ある日の姫村家(『ストロベリーとシガレット』こばなし)

※本編読了後推奨

「寝袋」
「それはさすがに」
「あぁ、アウトドア感ゼロだもんね」
「いや、そういう意味じゃなくて」
「それがいちばん場所取らないじゃん」
「いちいちちゃんと畳むと思う?」
「思わない」
「……。それに」
 と目の前のソファに転がる塊を見下ろす。
「……千年さんが入ると、死体袋に見える」
 礼が無言の肯定ののち、顔を上げてベランダに目を向けたので、蛍は先回りして「そこはなしで」と言った。

 目下、姫村家が抱えているのは千年の寝床問題だ。
 徐々にではあるが帰巣本能を取り戻しつつある千年は、以前よりもここで寝起きすることが増えた。以前は月に二回も顔を見れば驚きを通り越して不吉を覚えるほどだったのが、最近では週に一度は人間らしい時間に帰ってきて部活帰りの礼と夕食を食べるまでに進化を遂げた。
 その成長速度に礼はまだ戸惑っている様子だ。戸惑いの原因は千年が食事の最中に突然「……あ」と発したきりフリーズしたり、ブロッコリーに怯えを見せたり(多分ぶつぶつ感がだめだった)、尋常じゃない量の七味で赤く染まった豚汁を平然と飲んだりするせいかもしれないが。
 礼にとって千年は未だに「謎の生体以上父親未満」という位置づけにあるらしい。
 その千年が居間のソファを根城と定めたらしいことで、そろそろきちんとした寝床を与えるべきなのでは、と蛍と礼は思い始めた。曲がりなりにもこの家の主がいつまでも居候のようにソファで寝起きし続けているというのは落ち着かないし、朝食の最中にソファから転げ落ちてそのまま床で眠りこけるのを横目にパンを食べるのもいいかげん嫌だから。

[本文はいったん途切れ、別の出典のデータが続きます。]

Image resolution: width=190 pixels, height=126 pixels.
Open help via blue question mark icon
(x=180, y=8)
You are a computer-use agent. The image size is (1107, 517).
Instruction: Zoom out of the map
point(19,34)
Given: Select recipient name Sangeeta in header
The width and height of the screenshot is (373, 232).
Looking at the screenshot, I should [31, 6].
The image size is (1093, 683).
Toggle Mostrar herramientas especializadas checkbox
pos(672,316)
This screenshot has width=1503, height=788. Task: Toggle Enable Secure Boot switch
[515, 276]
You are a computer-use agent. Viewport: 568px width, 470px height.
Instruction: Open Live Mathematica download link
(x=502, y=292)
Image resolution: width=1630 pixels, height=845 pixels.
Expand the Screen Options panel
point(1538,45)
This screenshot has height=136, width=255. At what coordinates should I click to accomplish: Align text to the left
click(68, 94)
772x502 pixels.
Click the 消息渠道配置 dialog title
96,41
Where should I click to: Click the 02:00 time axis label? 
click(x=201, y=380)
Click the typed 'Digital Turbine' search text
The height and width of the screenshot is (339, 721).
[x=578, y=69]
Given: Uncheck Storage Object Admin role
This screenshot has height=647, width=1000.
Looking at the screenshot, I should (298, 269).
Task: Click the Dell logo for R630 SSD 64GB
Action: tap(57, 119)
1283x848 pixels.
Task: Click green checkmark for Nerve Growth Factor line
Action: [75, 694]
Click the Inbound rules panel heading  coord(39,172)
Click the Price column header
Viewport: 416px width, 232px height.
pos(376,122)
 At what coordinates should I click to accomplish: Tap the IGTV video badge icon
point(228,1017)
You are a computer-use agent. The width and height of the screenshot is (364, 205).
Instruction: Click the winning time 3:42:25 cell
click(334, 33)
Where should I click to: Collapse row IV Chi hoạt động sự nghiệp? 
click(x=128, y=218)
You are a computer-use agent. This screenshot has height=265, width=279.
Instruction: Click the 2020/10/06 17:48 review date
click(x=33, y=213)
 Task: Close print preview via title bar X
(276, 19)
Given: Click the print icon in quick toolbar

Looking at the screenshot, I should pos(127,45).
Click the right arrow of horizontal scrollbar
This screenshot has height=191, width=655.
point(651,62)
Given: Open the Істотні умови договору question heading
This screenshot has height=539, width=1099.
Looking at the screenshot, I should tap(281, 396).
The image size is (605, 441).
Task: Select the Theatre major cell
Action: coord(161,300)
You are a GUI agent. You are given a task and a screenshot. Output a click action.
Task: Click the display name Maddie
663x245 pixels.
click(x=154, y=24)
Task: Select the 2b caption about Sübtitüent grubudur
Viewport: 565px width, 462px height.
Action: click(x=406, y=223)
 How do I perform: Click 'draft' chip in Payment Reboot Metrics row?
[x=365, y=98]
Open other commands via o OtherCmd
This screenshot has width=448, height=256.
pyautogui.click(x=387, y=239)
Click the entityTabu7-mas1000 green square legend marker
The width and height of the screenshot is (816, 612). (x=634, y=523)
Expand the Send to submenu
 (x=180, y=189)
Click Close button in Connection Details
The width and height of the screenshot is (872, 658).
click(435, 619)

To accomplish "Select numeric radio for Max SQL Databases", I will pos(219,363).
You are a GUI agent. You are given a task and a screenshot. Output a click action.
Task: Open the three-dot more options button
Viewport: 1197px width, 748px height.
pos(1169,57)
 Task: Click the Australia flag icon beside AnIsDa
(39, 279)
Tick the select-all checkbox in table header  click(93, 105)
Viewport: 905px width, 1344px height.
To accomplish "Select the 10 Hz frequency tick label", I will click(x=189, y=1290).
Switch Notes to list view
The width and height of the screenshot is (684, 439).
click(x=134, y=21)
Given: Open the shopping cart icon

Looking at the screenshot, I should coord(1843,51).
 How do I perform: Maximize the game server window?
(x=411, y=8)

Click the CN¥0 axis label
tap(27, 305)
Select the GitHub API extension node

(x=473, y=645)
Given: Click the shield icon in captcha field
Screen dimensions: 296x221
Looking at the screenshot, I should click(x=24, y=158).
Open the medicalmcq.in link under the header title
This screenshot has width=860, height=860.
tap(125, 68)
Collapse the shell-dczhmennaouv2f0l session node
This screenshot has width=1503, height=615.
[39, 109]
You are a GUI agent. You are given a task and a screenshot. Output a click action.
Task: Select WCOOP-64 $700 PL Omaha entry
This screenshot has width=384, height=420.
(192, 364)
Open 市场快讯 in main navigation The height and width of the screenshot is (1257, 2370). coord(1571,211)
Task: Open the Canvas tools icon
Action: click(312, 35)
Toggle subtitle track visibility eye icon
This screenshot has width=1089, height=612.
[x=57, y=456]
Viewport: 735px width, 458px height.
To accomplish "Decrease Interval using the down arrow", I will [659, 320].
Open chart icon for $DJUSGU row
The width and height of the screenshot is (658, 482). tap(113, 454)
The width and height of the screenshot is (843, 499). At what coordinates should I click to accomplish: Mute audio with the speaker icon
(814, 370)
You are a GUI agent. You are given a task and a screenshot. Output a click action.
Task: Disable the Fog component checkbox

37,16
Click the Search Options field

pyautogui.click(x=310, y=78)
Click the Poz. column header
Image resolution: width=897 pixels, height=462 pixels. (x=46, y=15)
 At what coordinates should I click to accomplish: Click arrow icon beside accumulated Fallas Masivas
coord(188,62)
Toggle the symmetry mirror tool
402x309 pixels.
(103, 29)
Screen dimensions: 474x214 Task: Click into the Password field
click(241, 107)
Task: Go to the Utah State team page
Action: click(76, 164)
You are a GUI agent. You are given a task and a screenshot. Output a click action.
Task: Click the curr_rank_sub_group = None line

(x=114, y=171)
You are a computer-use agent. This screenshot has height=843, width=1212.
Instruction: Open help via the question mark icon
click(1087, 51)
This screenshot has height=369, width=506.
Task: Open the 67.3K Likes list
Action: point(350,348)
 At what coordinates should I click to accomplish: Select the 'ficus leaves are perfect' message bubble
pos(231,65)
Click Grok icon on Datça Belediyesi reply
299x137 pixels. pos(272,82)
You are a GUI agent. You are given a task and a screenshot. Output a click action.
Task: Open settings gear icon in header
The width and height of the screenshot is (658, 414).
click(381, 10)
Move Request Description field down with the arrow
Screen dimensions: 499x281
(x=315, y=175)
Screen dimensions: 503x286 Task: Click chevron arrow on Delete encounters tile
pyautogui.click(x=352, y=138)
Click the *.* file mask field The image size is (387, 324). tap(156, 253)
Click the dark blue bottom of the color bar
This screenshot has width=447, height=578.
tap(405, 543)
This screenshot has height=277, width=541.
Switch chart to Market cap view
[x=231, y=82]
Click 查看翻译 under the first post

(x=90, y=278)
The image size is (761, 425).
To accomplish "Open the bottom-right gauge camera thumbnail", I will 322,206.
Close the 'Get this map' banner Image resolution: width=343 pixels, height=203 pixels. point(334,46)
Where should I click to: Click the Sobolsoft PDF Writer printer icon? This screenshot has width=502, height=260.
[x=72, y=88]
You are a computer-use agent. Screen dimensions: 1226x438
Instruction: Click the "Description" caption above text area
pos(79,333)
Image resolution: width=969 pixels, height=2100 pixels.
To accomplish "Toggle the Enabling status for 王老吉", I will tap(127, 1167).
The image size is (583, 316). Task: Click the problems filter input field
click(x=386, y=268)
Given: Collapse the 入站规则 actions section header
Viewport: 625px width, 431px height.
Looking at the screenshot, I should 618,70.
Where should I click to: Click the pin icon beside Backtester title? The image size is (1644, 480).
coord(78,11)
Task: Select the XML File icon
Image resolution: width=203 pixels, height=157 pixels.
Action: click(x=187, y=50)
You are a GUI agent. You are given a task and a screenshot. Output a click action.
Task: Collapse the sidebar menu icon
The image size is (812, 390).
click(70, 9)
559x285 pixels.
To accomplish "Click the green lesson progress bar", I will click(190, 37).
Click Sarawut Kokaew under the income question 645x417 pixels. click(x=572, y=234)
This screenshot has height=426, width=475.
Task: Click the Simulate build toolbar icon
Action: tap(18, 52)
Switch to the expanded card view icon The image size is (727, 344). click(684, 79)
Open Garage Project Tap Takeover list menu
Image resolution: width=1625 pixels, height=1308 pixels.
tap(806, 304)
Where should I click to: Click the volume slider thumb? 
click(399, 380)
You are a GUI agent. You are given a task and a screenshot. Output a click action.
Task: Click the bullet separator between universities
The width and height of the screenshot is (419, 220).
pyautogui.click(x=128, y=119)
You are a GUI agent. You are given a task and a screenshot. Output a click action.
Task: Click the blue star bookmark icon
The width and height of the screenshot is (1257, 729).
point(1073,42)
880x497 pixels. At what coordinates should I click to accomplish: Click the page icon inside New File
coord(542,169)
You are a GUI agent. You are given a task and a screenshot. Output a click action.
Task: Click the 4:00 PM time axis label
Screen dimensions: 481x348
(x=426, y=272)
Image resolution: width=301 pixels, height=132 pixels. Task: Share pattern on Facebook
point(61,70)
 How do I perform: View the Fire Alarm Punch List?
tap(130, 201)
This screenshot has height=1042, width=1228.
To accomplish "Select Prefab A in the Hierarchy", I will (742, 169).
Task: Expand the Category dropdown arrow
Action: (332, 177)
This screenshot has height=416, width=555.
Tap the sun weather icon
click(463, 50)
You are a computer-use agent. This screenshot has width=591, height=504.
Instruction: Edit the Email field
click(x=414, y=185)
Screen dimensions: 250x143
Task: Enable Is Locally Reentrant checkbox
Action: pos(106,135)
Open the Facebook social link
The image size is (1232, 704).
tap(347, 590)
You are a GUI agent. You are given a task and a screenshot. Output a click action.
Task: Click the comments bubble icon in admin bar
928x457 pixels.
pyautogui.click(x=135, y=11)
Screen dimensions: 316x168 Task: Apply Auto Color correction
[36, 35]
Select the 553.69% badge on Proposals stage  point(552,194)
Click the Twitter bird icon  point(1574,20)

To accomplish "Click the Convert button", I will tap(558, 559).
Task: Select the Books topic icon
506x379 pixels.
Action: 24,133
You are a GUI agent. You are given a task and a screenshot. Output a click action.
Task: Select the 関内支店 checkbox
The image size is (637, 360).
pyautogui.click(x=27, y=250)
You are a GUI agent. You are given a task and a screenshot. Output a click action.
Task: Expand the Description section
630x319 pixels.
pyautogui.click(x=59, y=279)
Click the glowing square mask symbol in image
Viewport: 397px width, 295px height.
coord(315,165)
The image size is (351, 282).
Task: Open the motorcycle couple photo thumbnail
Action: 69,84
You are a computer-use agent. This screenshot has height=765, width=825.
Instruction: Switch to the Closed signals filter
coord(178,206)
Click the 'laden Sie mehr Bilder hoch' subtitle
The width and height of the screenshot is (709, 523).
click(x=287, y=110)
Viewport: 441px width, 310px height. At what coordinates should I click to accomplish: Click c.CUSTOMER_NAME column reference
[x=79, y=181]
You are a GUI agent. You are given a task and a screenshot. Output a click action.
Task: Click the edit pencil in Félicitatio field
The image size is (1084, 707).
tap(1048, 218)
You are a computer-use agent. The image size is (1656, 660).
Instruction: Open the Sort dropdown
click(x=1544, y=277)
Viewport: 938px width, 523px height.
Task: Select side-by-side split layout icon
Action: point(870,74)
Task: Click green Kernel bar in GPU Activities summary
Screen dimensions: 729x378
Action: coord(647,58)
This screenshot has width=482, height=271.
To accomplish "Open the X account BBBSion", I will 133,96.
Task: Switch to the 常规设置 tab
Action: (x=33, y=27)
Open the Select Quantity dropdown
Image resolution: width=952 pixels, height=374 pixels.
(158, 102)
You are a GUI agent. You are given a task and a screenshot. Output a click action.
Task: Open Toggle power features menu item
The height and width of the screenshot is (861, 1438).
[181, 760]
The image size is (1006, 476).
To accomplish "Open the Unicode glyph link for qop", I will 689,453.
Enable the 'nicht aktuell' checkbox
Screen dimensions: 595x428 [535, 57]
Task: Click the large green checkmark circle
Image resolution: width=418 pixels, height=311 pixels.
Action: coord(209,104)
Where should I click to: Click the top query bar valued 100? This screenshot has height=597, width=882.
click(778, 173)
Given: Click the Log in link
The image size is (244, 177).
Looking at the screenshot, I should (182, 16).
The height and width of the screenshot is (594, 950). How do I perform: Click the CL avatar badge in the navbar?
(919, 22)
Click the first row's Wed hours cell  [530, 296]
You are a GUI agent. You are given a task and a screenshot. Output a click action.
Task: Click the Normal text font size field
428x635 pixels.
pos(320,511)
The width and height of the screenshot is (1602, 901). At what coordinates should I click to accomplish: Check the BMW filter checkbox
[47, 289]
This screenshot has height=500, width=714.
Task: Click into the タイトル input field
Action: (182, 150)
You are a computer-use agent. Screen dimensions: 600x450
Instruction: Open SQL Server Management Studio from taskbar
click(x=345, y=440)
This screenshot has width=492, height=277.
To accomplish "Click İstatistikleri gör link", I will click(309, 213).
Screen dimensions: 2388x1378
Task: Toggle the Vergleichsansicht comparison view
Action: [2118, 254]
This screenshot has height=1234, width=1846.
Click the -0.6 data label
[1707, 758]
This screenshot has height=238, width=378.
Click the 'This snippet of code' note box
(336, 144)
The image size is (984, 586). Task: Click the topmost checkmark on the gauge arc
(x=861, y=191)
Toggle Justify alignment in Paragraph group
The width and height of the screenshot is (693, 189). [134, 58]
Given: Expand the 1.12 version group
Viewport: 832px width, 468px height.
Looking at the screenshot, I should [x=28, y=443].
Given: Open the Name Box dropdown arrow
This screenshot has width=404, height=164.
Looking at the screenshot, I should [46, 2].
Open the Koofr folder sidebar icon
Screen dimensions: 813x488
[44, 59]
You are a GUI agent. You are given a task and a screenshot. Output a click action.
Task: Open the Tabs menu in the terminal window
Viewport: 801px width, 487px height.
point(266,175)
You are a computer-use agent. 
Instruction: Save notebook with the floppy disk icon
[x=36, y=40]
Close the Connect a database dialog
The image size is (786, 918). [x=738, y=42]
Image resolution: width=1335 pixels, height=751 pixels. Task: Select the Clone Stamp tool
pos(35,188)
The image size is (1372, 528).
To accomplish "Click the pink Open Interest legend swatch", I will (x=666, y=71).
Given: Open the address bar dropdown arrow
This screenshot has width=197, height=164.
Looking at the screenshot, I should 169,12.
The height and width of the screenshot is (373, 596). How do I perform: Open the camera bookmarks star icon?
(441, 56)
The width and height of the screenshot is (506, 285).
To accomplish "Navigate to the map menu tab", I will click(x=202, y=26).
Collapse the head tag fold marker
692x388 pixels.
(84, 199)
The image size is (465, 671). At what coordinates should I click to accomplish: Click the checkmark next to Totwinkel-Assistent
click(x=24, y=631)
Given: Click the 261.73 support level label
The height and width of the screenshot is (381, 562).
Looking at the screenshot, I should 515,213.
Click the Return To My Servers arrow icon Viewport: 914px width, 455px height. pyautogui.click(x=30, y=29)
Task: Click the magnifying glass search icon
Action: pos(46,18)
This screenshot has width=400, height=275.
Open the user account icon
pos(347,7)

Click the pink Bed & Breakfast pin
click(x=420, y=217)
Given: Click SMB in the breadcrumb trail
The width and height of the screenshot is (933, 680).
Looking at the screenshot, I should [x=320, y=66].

 協議の結果、無難に蛍の部屋にもう一組布団を置いて当面はそれを使ってもらうことになった。
 毎日帰って来るということはないだろうし、そのうちまたぱたりと姿を見せなくなることもあり得るし、ひとまずそれで十分だろう。
 ちょっとだけ、蛍が眠りを妨げられたり悪夢にうなされたりするかもしれないだけで。
「二段ベッドっていう手もあるんじゃない」
 スポーツ選手に健やかな睡眠は必須という理由で部屋の提供を免除された礼が他人事だと思って言う。
 想像してみた。上に居られても下に居られても否応なく不穏な気配を放つのが千年という男である。
「なんかそれって」
「刑務所感」
 蛍の台詞を奪い、含み笑いを残して礼は登校していった。
 ひとり残された蛍は、なにも知らずに呑気に眠り続ける千年を見下ろす。
 とりあえず、その身体の下敷きになっている洗濯物たちを、出勤までにどう救出しようかと考えながら。

     *

 という話を後日明にしたら、「じゃあお前うちに住めば?」と軽く言われた。相変わらずそうやって大人の経験値を見せつけては蛍を誑かす。
 喜んで誑かされてしまいたかったけど、残される礼のことを思って涙を飲んだ。
 じゃあいつかのお楽しみに取っとくよ、と明は笑って、「そのかわり今日は帰るなよ」ととどめの一撃。